▸ **Consigne donnée 1**:
Expliquez en une à trois phrases pourquoi, selon le texte sur le projet immobilier de la rue de la Dyle, les immeubles comptent 9 niveaux côté quai de Willebroek et 8 niveaux côté quai des Péniches.
▸ **Consigne donnée 2**:
Reprenez le texte sur le projet immobilier de la rue de la Dyle après sa dernière phrase et rédigez-en la suite.

▸ **Texte fourni**:
━━━━━━━━

Zéro mixité, des gabarits gonflés

Concrètement, le projet vise à démolir l’entièreté des bâtiments (hors-sol et sous-sol) situés rue de la Dyle, 2-6, quai de Willebroek 28 et quai des Péniches 49, pour les remplacer par un ensemble d’immeubles de logements, alignés sur les constructions récentes mitoyennes. En tout, ce sont 90 appartements qui sont prévus, accompagnés de trois surfaces commerciales en rez-de-chaussée, et de deux niveaux de parking (69 places). Un petit jardin de pleine terre est prévu en intérieur d’îlot mais les constructions occuperaient tout de même plus de 85 % de la parcelle !

Ce programme prend la forme d’immeubles de 9 niveaux (rez + 8 étages) côté Quai de Willebroek, et de 8 niveaux (rez + 7 étages) côté Quai des péniches, afin de s’aligner sur les constructions des parcelles voisines. Rue de la Dyle, plus étroites, les gabarits varieront entre du rez + 3 et du rez + 6.

Les bâtiments voués à la démolition se composent d’un immeuble à appartements (n°2 rue de la Dyle), d’un entrepôt commercial (n°4 rue de la Dyle et n°28 quai de Willebroek) et d’un bâtiment de bureaux et ateliers (n°6 rue de la Dyle), lesquels ont été édifiés entre les années 1930 et 1950, et fin XIXe en ce qui concerne l’entrepôt commercial.

━━━━━━━━

▸ **Lignes de données**:

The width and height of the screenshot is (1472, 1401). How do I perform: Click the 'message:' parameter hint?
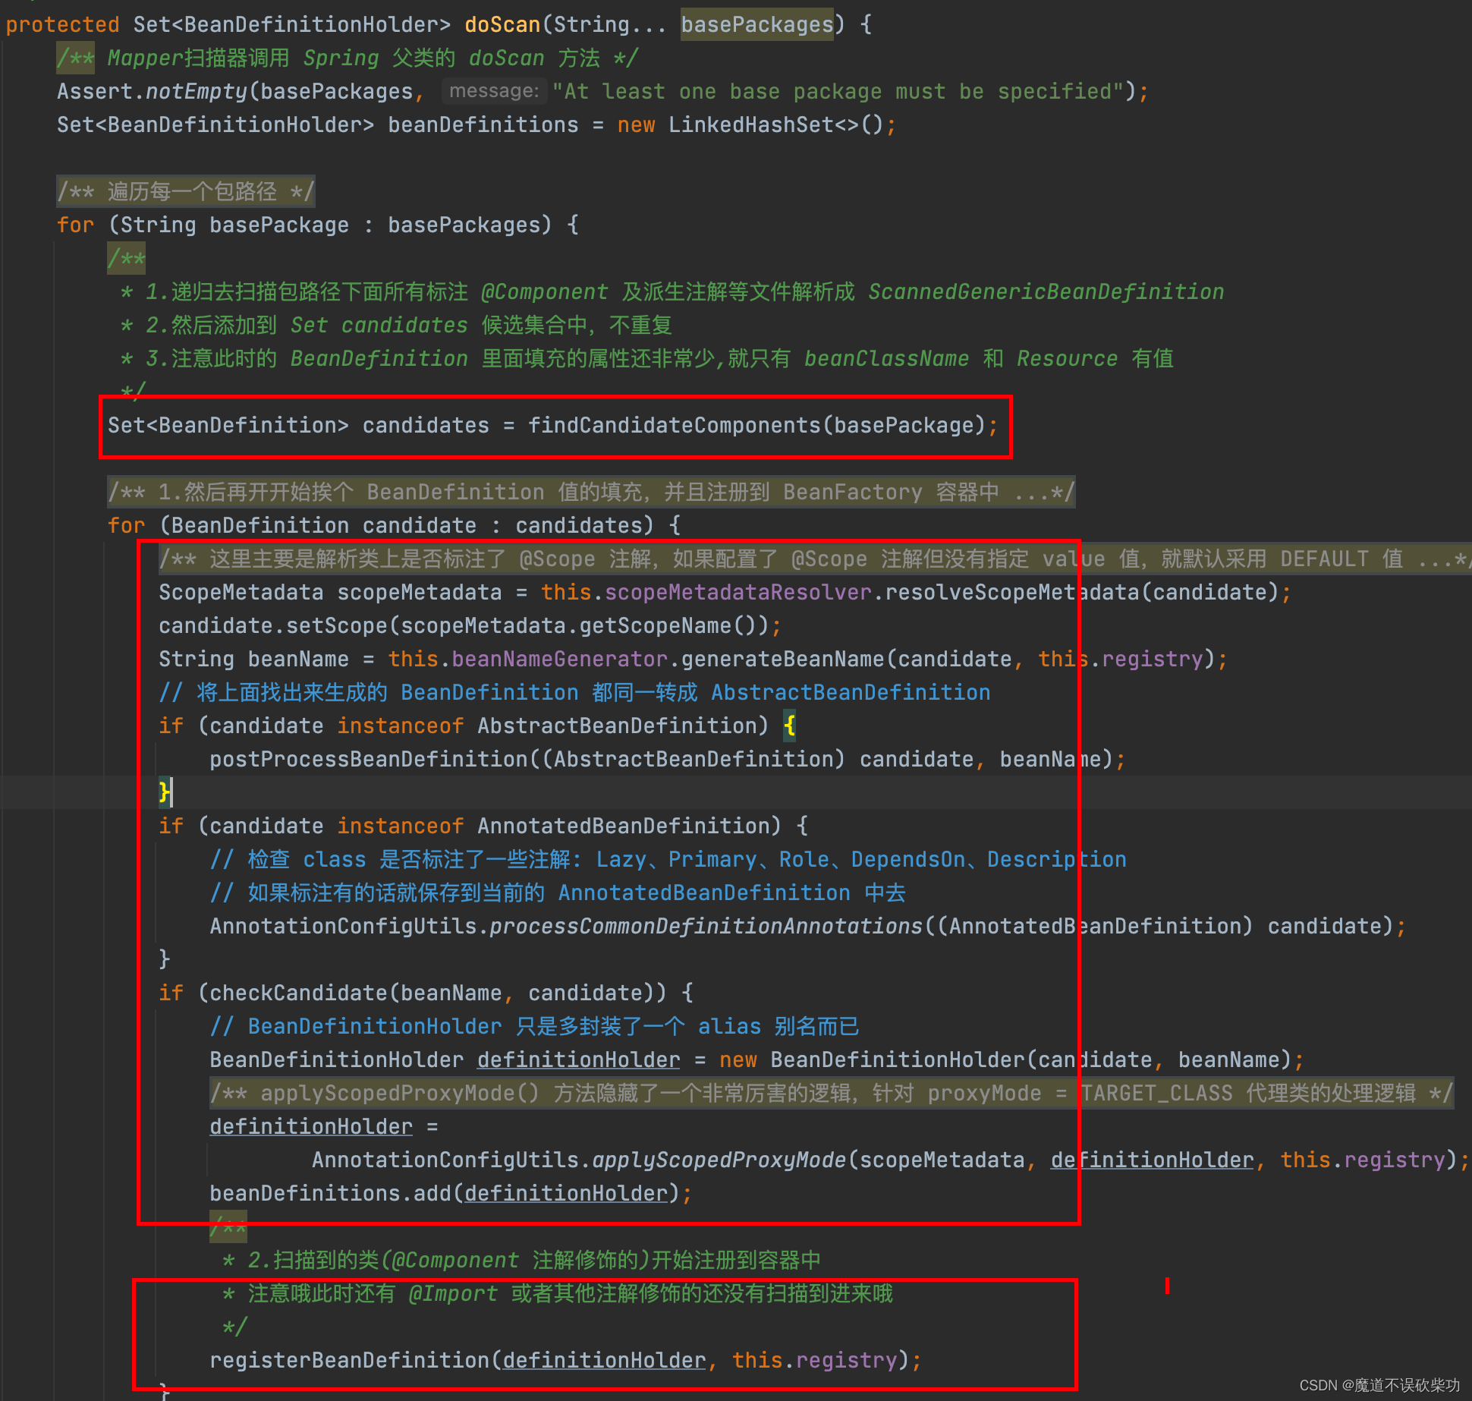(493, 91)
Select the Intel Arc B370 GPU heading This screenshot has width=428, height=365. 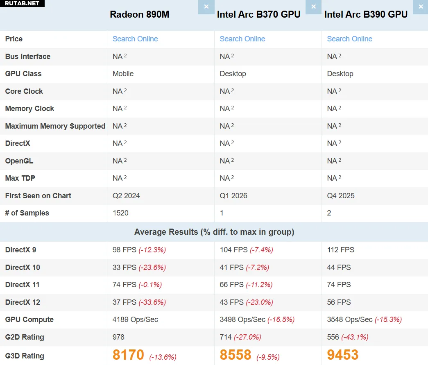point(258,15)
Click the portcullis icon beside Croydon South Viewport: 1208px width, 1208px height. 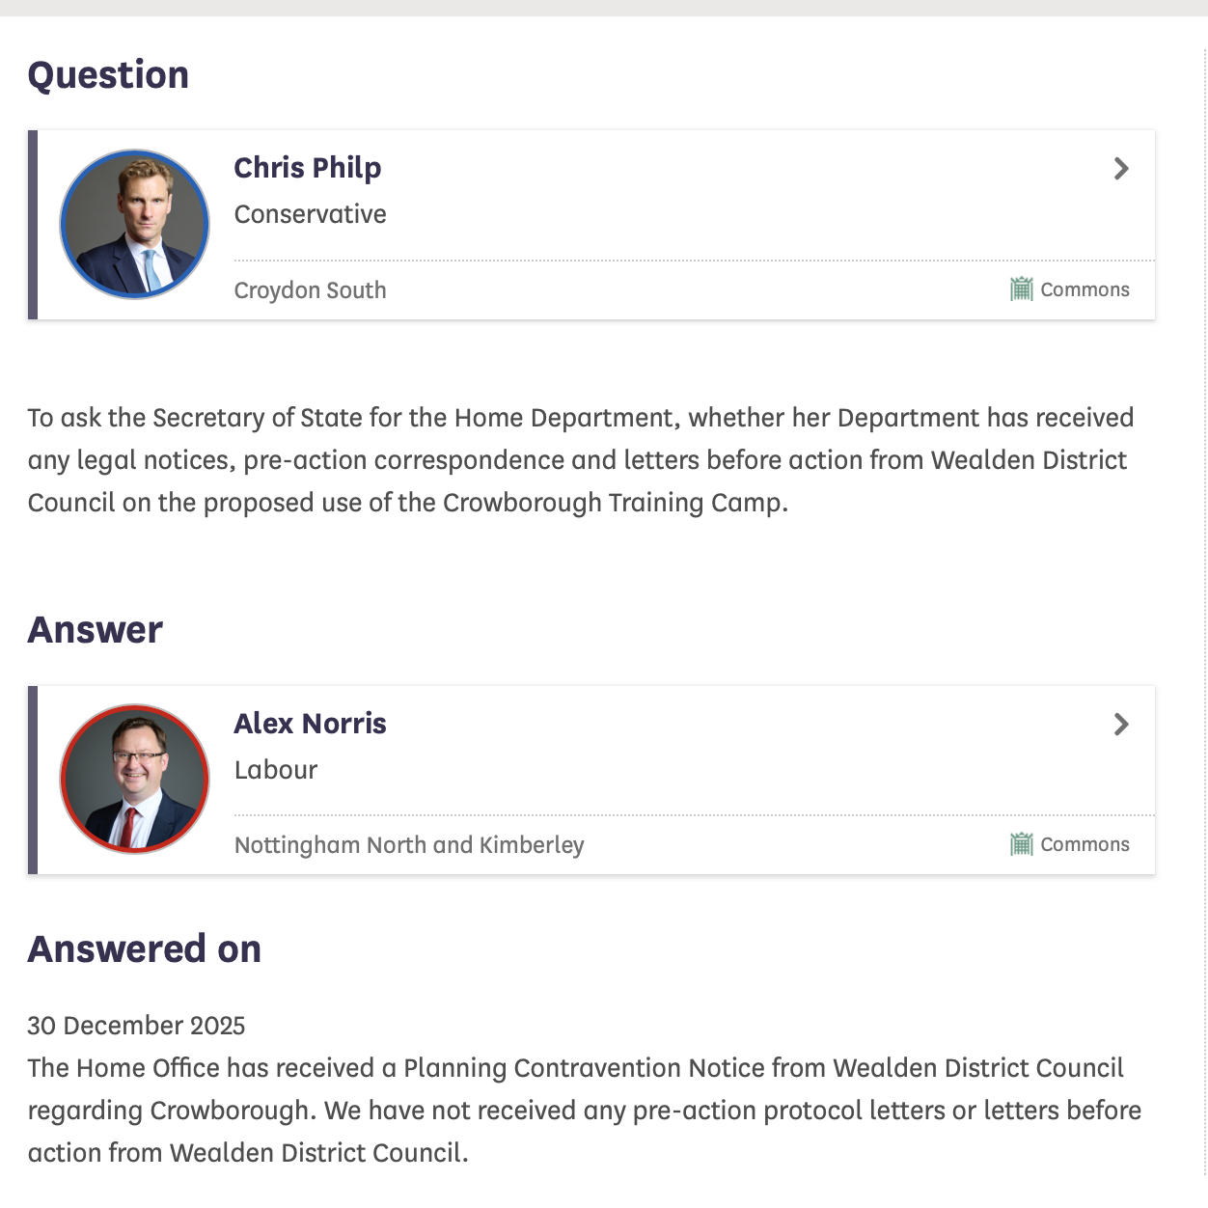tap(1021, 289)
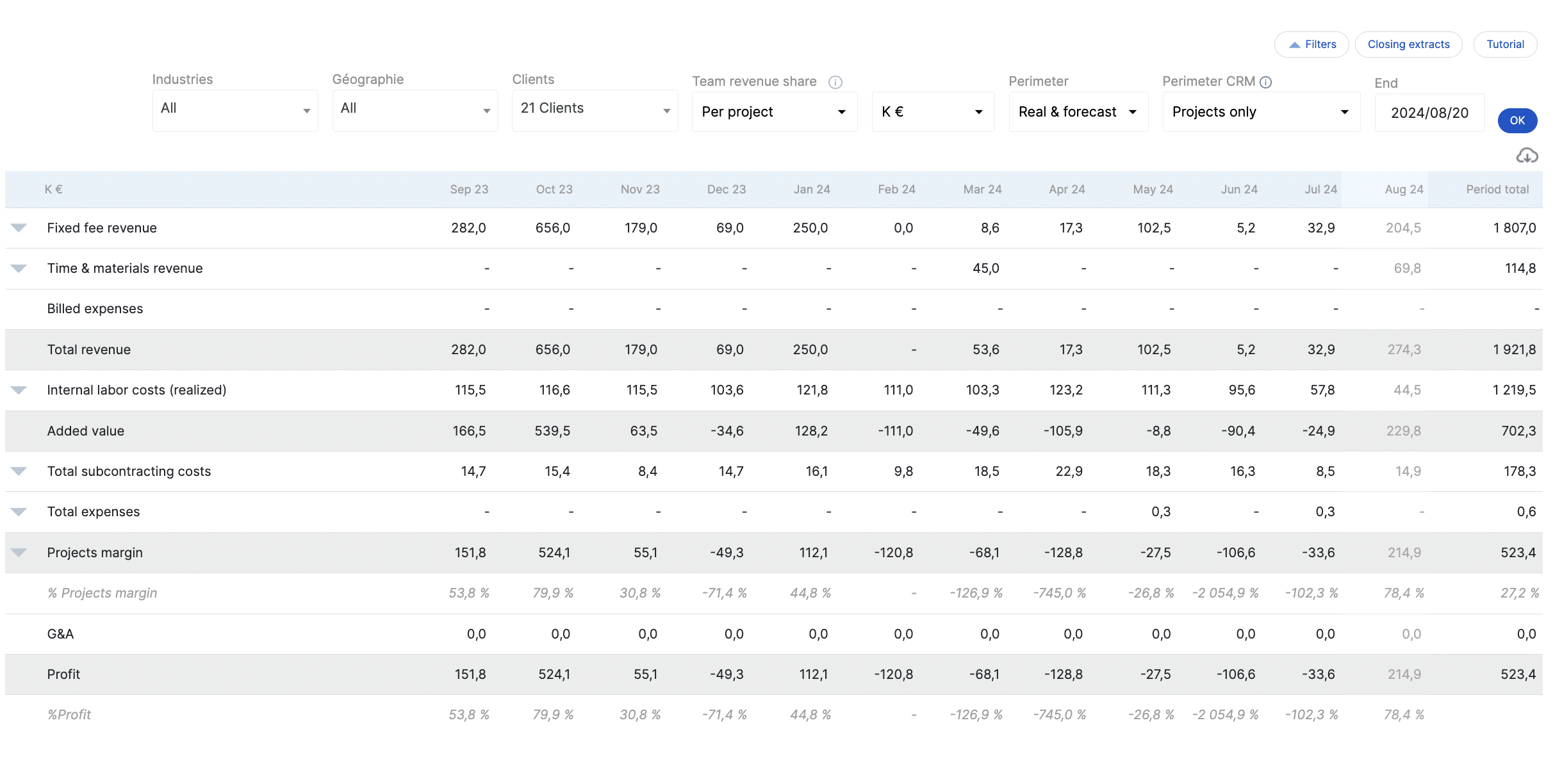Screen dimensions: 1562x775
Task: Open Per project revenue share dropdown
Action: 774,112
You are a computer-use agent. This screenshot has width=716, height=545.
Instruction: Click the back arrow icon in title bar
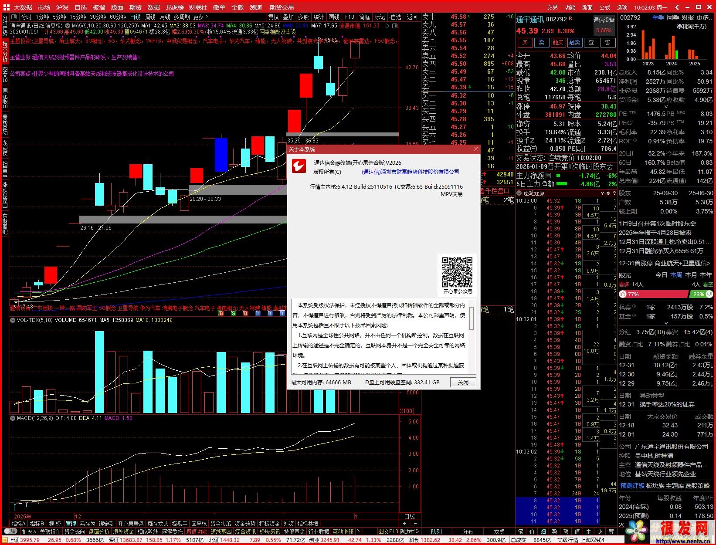click(x=677, y=7)
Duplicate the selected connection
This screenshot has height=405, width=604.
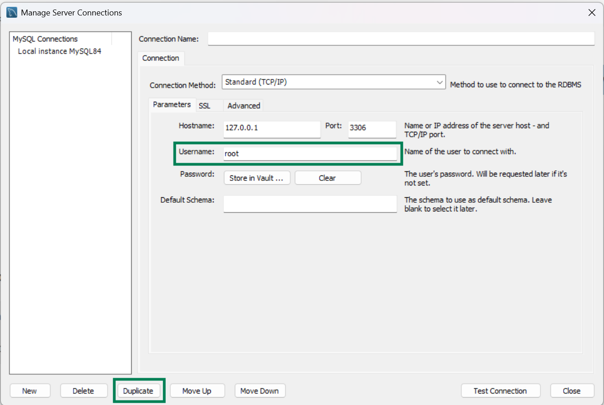[x=138, y=391]
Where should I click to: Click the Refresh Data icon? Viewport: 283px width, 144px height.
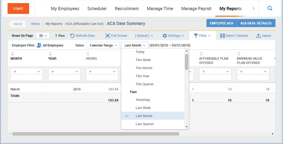click(x=72, y=36)
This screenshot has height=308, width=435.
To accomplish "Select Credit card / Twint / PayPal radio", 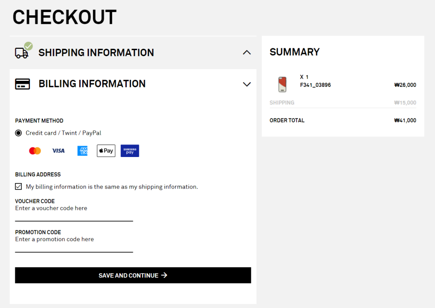I will (x=19, y=133).
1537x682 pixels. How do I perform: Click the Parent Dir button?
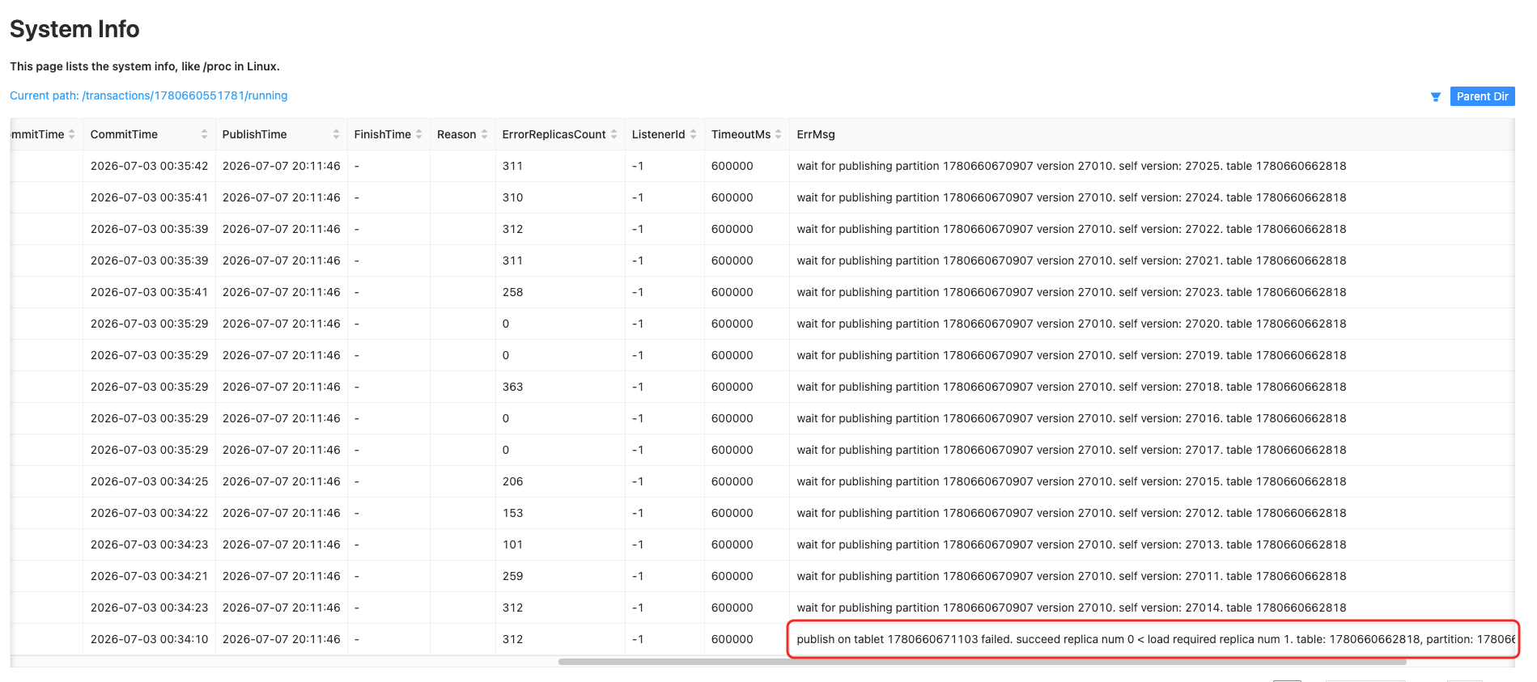1482,96
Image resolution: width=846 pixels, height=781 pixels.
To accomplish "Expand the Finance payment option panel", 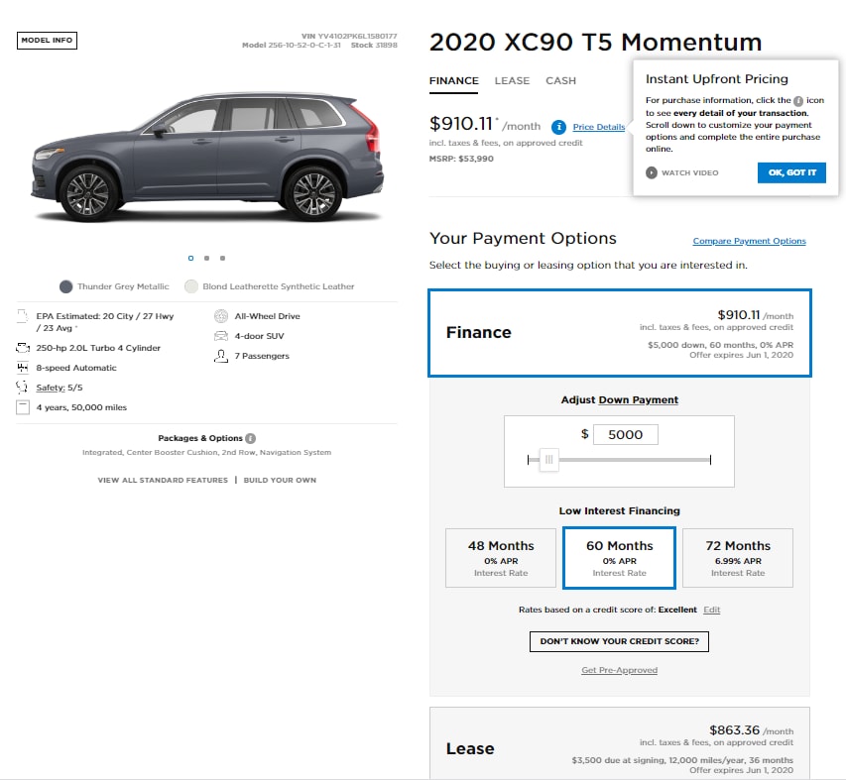I will coord(619,333).
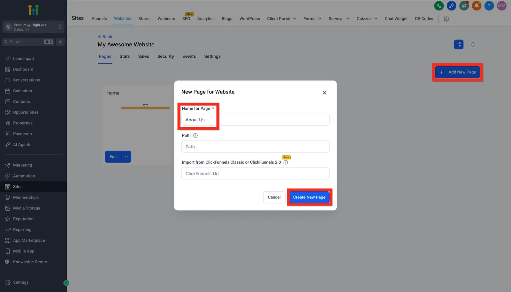
Task: Click the green phone dialer icon
Action: [439, 6]
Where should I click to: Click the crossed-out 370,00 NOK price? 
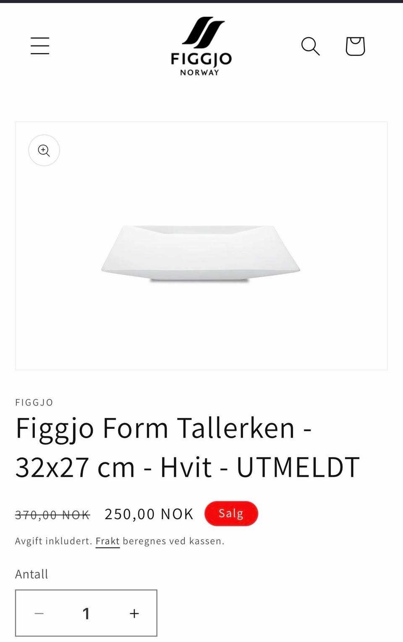[x=52, y=514]
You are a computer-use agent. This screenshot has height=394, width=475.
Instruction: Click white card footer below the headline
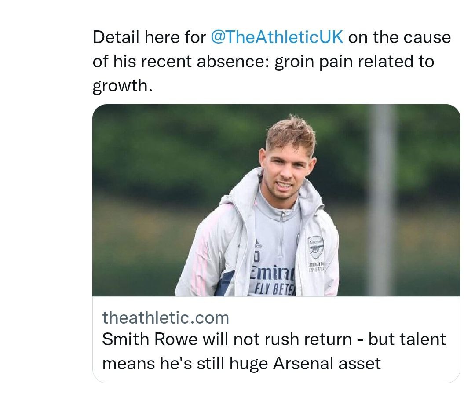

━━━━━━━━

▸ **Réponse attendue 1**:
Ces hauteurs, 9 niveaux (rez + 8 étages) côté quai de Willebroek et 8 niveaux (rez + 7 étages) côté quai des Péniches, ont été retenues afin que les immeubles s'alignent sur les constructions des parcelles voisines.

▸ **Réponse attendue 2**:
Une opération de démolition-reconstruction injustifiée

Depuis des années, l’ARAU le répète en boucle : la démolition-reconstruction doit devenir une exception et la rénovation la règle ! Alors qu’on pensait que le message commençait à être entendu au niveau politique, on constate pourtant que de nombreux projets de démolition-reconstruction continuent à être développés et que des permis les autorisant sont toujours délivrés. Ces opérations (il faut manifestement encore le rappeler) sont contraires aux objectifs de réduction des émissions de CO2 car bien plus émettrices que des opérations de rénovation.

Le propre de l’urbanisme d’aujourd’hui et de demain, c’est composer avec l’existant, et plus faire table rase. Or, ici encore, ces recommandations ne semblent pas avoir été entendues.

Disparition d’un des derniers témoins de la vocation industrielle du quartier

Les documents relatifs au projet sont unanimes : l’ensemble architectural actuellement présent sur le site n’aurait strictement aucun intérêt, ce qui justifierait ainsi la démolition. Les trois bâtiments concernés possèdent toutefois chacun leur notice à l’inventaire du patrimoine architectural de la Région, lesquelles donnent une foule d’informations (notamment au point de vue architectural) quant à l’intérêt de ces constructions !

Par leurs fonctions initiales, leur emplacement en bord de canal, ces trois bâtiments s’inscrivent dans l’histoire du quartier. Ils sont les témoins du passé et du présent encore industriel de cette zone et, d’une certaine manière, illustrent la mixité fonctionnelle qui fut toujours le propre de celle-ci. Leur rôle de « témoins » devrait inciter à les conserver et les réhabiliter plutôt que les démolir. 

Eviction des fonctions qui font tache

Dans son avis, la CRMS ajoute que

 

Le maintien et la réaffectation du bâti existant, plutôt qu’un parti de démolition/reconstruction, s’inscrivent aussi dans la logique du nouveau RRU Good Living. La CRMS demande de recomposer le projet vers une plus grande conservation et reconversion de l’ensemble, avec une vision durable et patrimoniale, en particulier pour les immeubles présentant des qualités architecturales, et de prendre l’immeuble d’angle (Rue de la Dyle n°2, déjà affecté au logement) comme point de départ du projet.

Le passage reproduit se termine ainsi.